Assignment: Produce an exact copy of all the data below, dropping every image.
** Given entries follows **
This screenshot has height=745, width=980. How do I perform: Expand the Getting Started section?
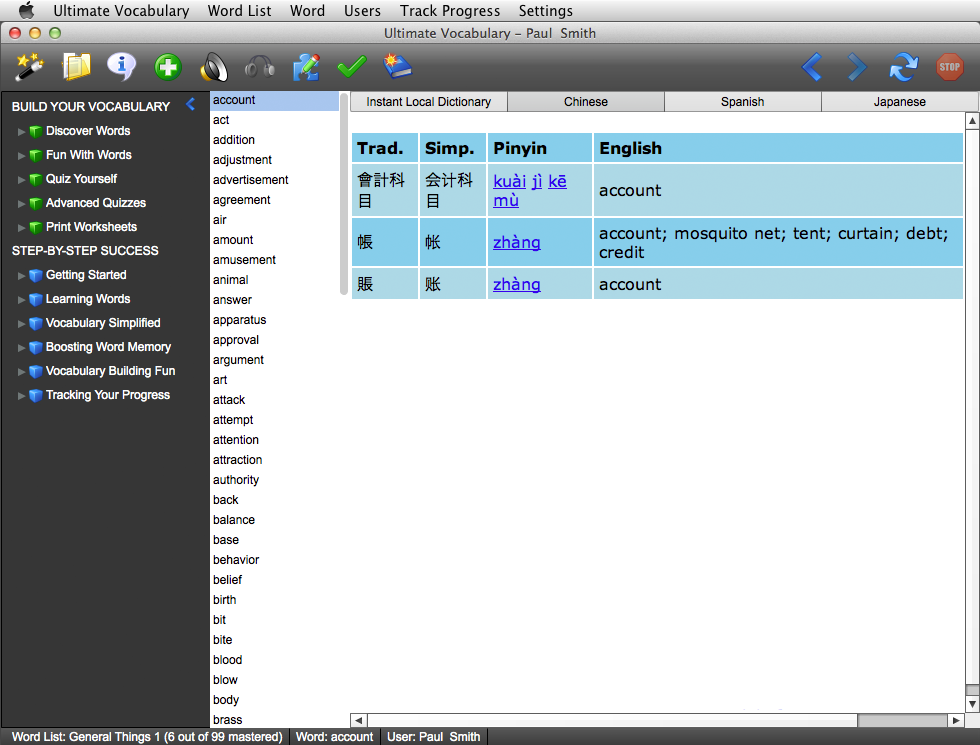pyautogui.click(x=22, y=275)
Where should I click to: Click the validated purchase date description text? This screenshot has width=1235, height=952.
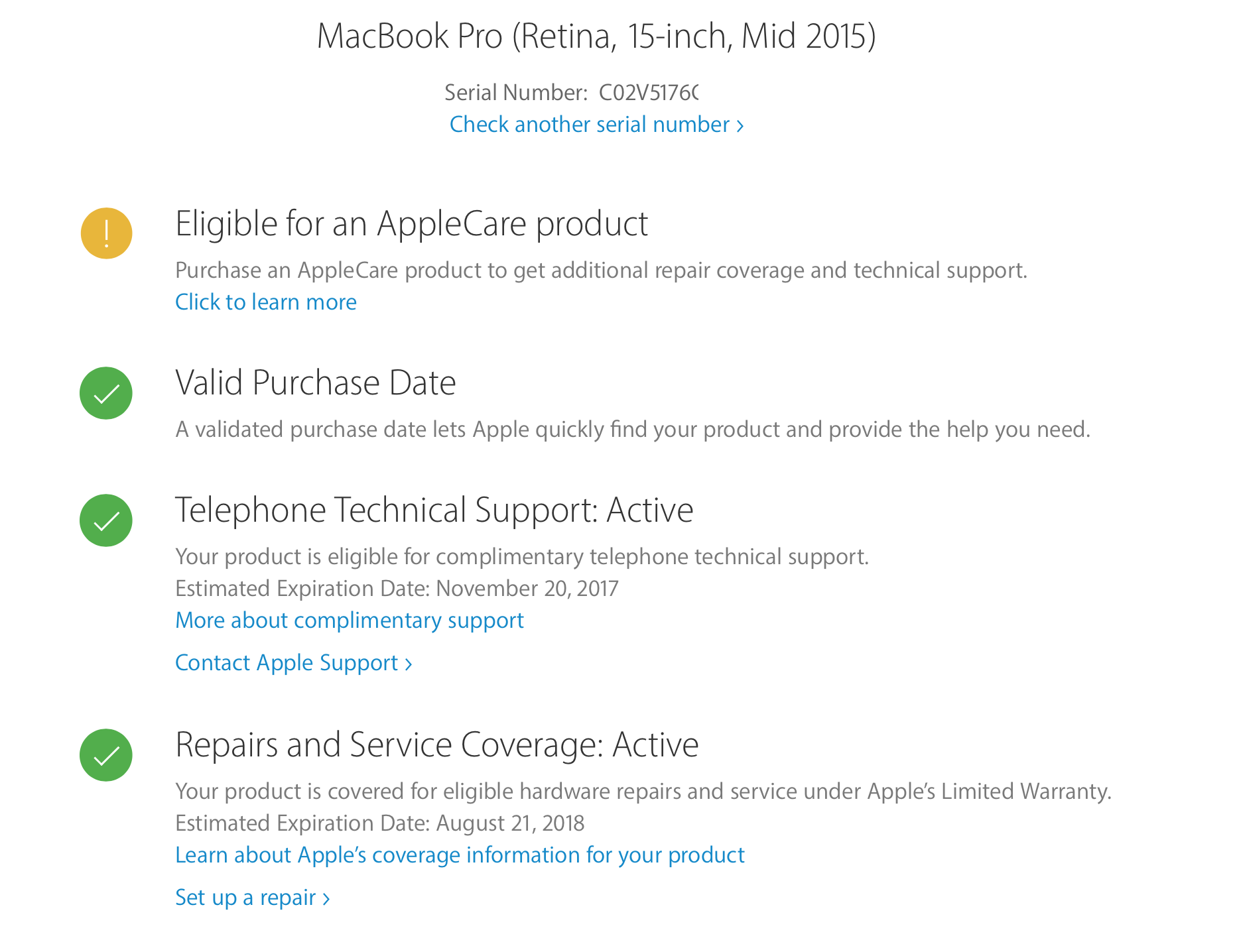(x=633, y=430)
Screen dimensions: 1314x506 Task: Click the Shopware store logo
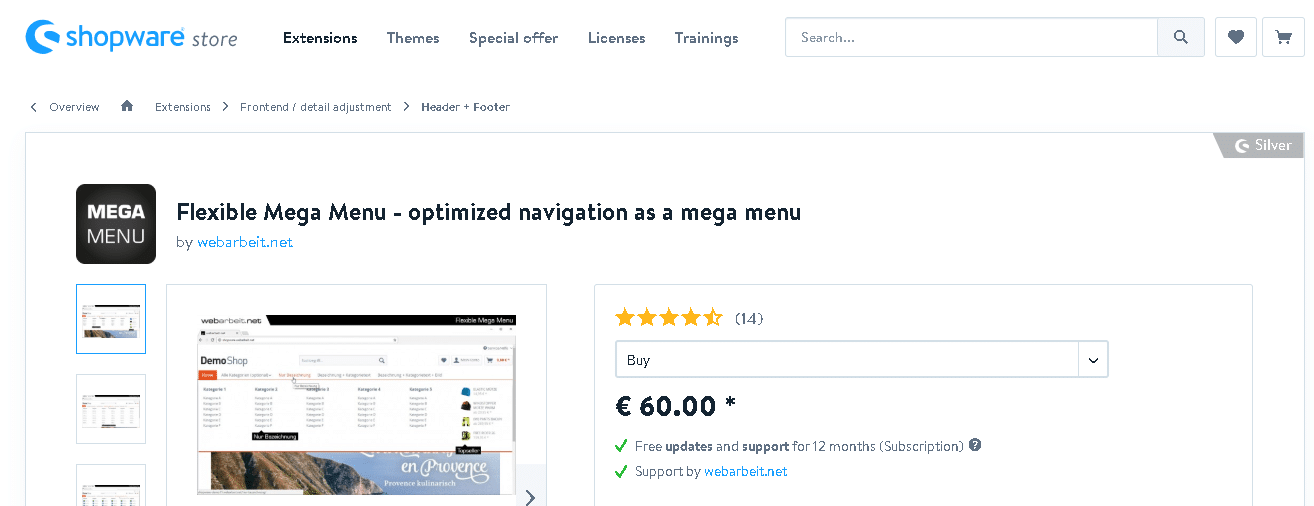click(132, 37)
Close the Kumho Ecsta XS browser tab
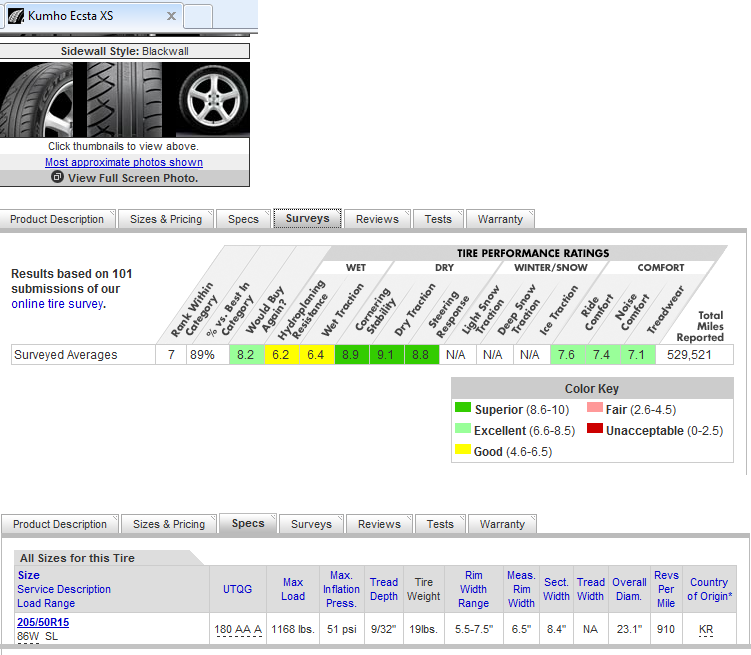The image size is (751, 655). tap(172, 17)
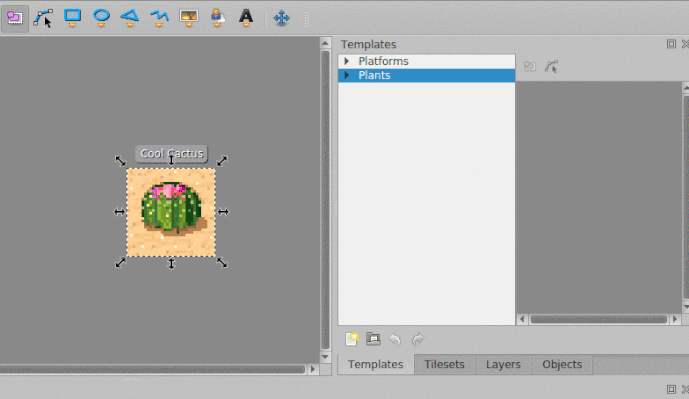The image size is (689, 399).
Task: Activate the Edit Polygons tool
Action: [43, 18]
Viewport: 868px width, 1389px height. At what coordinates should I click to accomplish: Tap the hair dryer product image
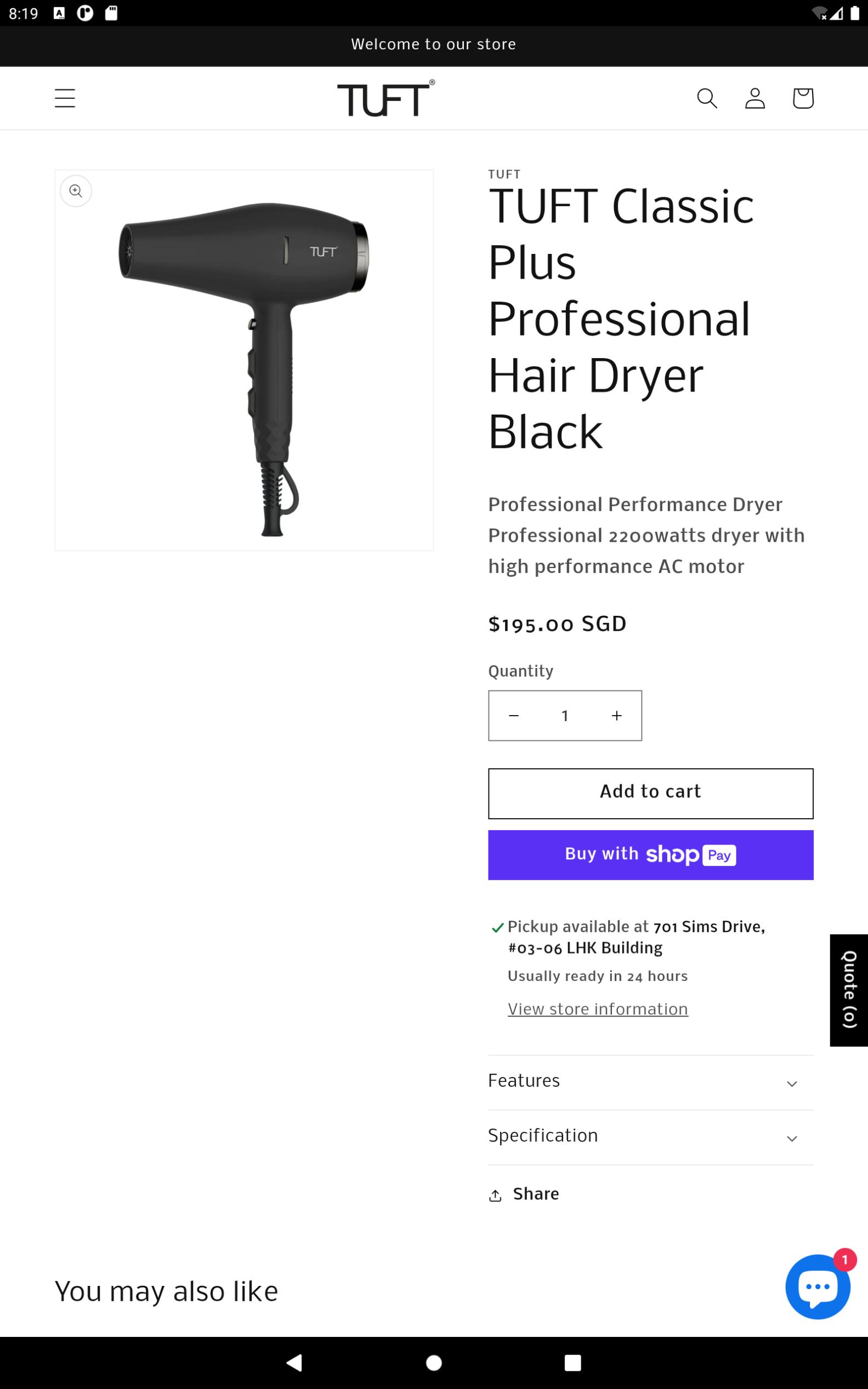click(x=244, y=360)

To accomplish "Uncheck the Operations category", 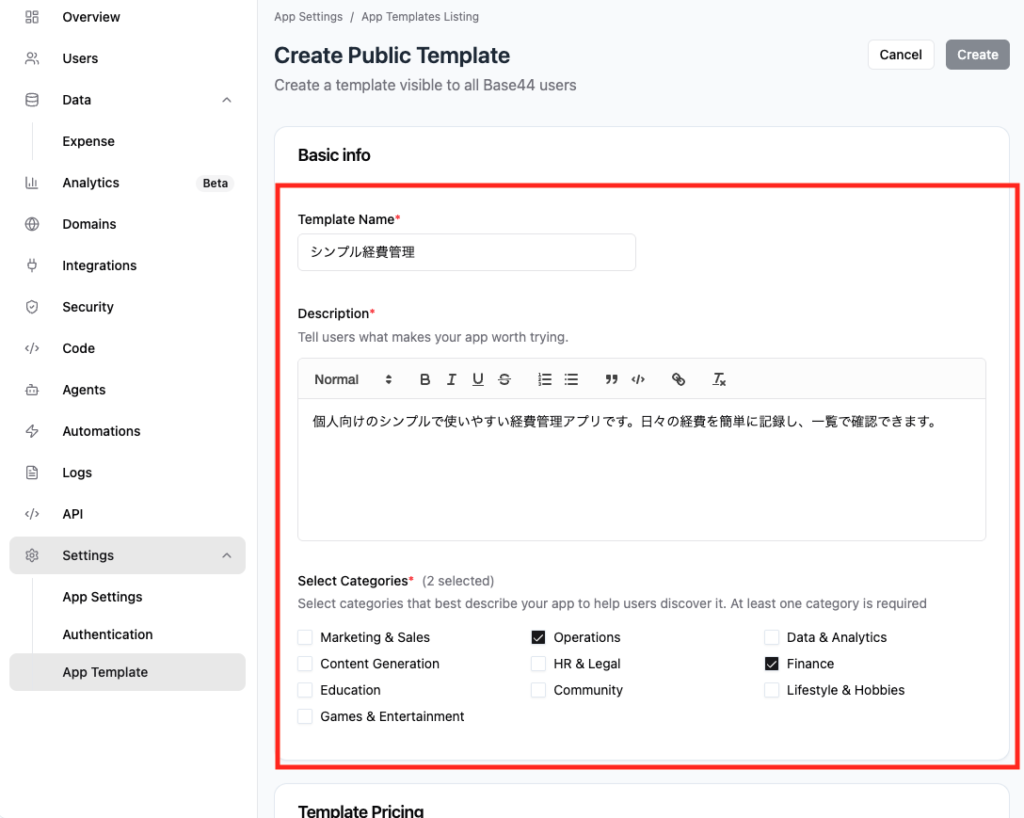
** End of Given entries **
Finished exercise:
This screenshot has height=745, width=980. How do I perform: Expand the Getting Started section?
pyautogui.click(x=22, y=275)
Where should I click to: Click the validated purchase date description text? This screenshot has width=1235, height=952.
(x=633, y=430)
Screen dimensions: 1314x506 Task: Click the Shopware store logo
click(132, 37)
Close the Kumho Ecsta XS browser tab
The image size is (751, 655). tap(172, 17)
The image size is (689, 399).
Task: Activate the Edit Polygons tool
Action: [43, 18]
Viewport: 868px width, 1389px height. At what coordinates should I click to accomplish: Tap the hair dryer product image
click(x=244, y=360)

To accomplish "Uncheck the Operations category", 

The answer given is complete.